* [WORK TO BE COMPLETED]:
Among the entries below, find the line with "The image size" and the line with "You are a computer-use agent. 735x404 pixels.". Return exactly those lines and every line between them, but no pictures.

* [DATASET RECORDS]:

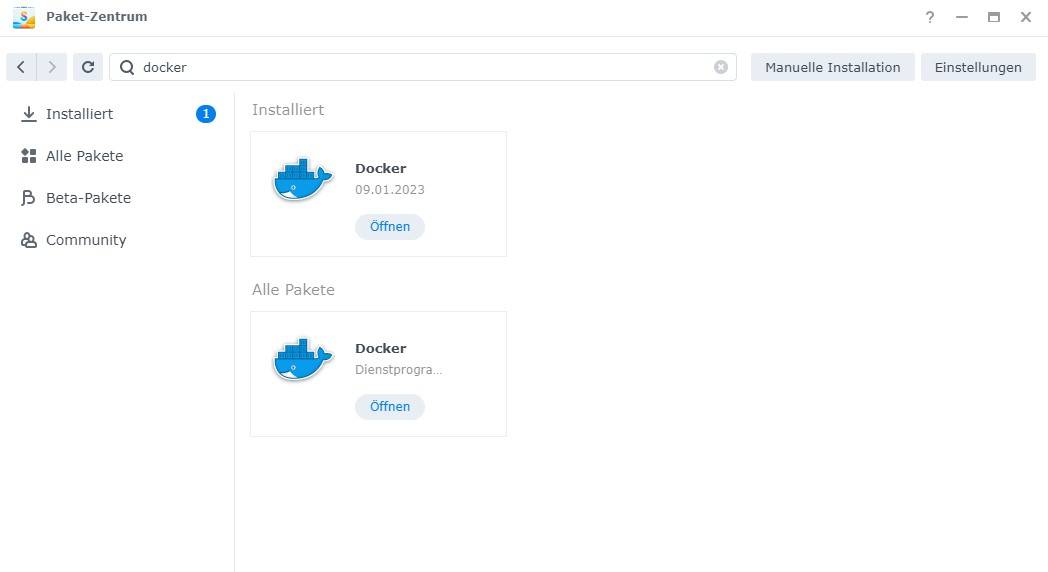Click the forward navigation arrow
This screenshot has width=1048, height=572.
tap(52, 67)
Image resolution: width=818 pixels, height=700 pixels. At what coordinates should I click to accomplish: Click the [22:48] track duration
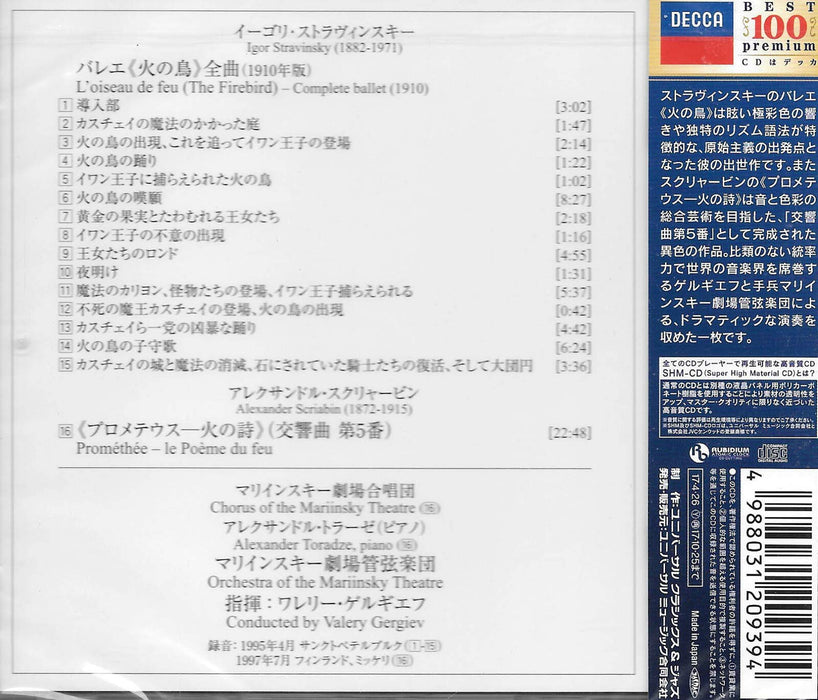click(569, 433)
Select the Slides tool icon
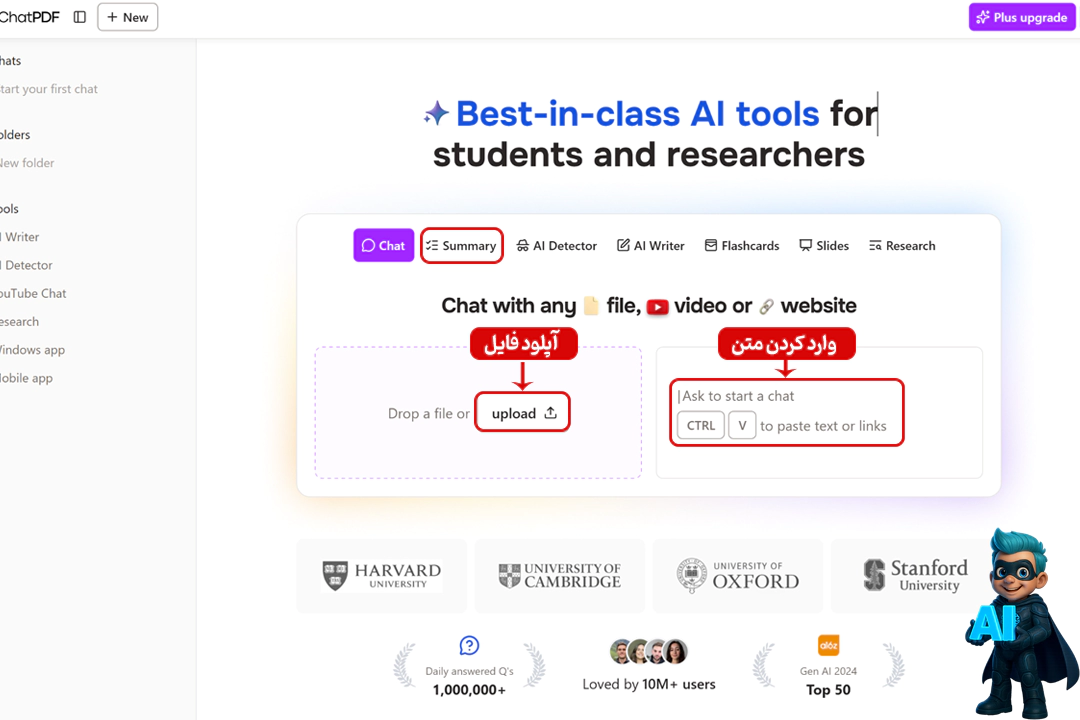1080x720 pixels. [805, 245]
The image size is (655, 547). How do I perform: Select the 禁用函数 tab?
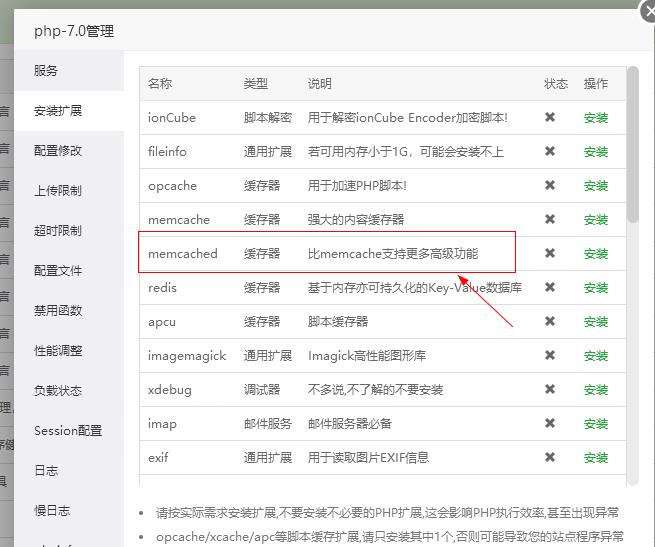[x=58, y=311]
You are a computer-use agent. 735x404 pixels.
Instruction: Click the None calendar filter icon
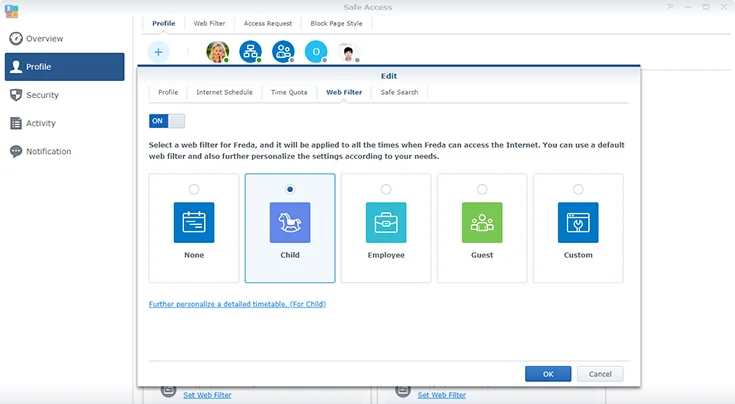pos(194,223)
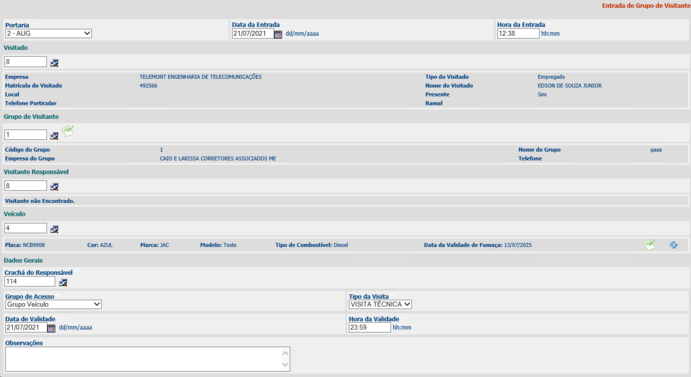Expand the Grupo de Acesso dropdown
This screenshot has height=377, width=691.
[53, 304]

---

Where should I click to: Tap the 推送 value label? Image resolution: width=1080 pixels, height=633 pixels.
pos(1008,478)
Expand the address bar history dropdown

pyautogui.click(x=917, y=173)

* [YOUR SOLUTION]:
The image size is (655, 547). How do I perform: Select the 禁用函数 tab?
[x=58, y=311]
You are a computer-use agent. 735x404 pixels.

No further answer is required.